21. Mahkemece 102 ada 3 parselde bulunan borçlunun ailesi ile birlikte oturduğu evin değerinin 42.375,45 TL (doğrusu 41.917,38 TL) olduğu, hâline münasip bir evin değerinin ise 60.000 TL olduğu, 102 ada 3 parsel ile şikâyet konusu diğer taşınmazlardan elde ettiği kazançlardan başka borçlunun kazancının bulunmadığı gerekçesi şikâyetin kabulü ile şikâyet konusu taşınmazlar üzerine konulan hacizlerin kaldırılmasına karar verilmiştir. Alacaklı vekili tarafından istinaf yoluna başvurulması üzerine bölge adliye mahkemesince istinaf başvurusunun esastan reddine karar verilmiş, alacaklı vekili tarafından temyiz edilmesi üzerine Özel Dairece sair temyiz itirazlarına karar verildikten sonra 102 ada 3 parsel yönünden taşınmazın, zemin ve üzerindeki yapıların toplam değeri üzerinden meskeniyet iddiasının değerlendirilmesi gerektiği gerekçesi ile karar bozulmuştur.
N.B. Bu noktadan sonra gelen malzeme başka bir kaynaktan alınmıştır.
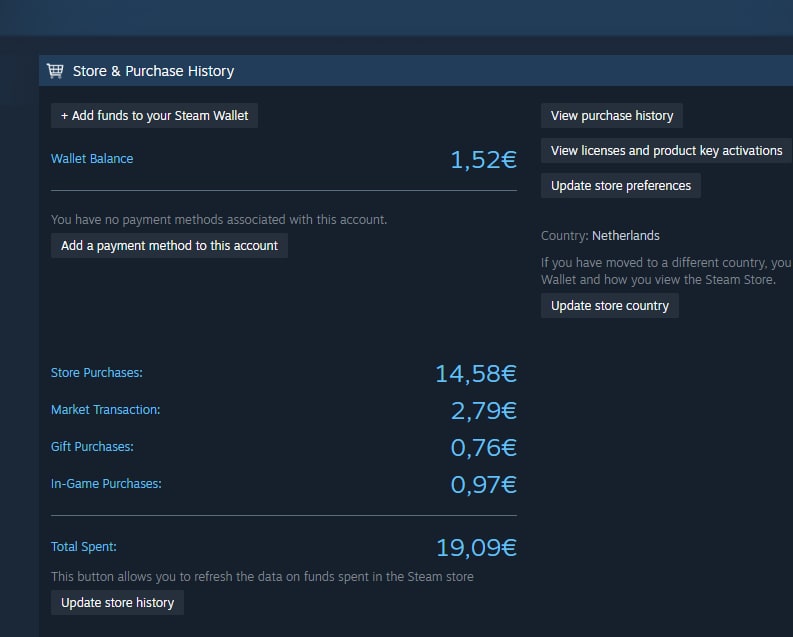This screenshot has height=637, width=793.
Task: Click the 2,79€ market transaction amount
Action: [483, 411]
22. Şu hâle göre şikâyet konusu M. Köyü 102 ada 3 parsel sayılı taşınmaz arsa vasıflı olmayıp, 18.03.2016 tarihli bilirkişi raporunda zirai taşınmaz olarak değerlendirilerek, yapılar dışında kalan alanda gelir hesabı yapılmıştır. Mahkemece yapıların dışında kalan kısmı yönünden zirai taşınmaz olarak değerlendirilerek haciz kaldırılmıştır. Taşınmaz köy içerisinde olup, arsa vasfına dönüşmesi de mümkün değildir. Haciz konulan evin değeri, bilirkişinin belirlediği borçlunun hâline münasip meskenin değerinden düşük olduğundan haczin kaldırılması yerindedir.
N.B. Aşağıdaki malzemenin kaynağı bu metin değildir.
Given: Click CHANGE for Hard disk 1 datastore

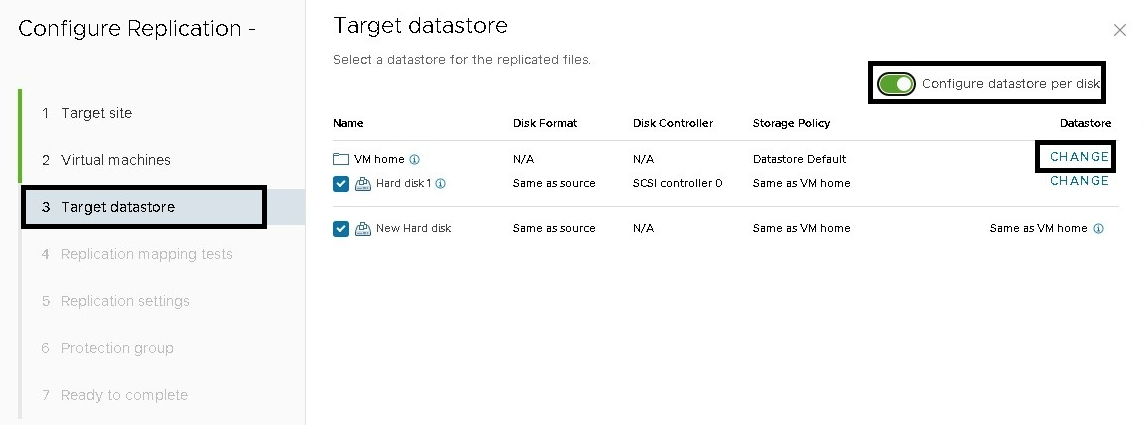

23. Hâl böyle olunca ilk derece mahkemesinin direnme kararı yerinde olup onanması gerekmiştir.

IV. SONUÇ:

Açıklanan nedenlerle;

Alacaklı vekilinin temyiz itirazlarının reddi ile direnme kararının ONANMASINA,

Harç peşin alındığından harç alınmasına yer olmadığına, 17.11.2022 tarihinde oy birliği ile kesin karar verildi.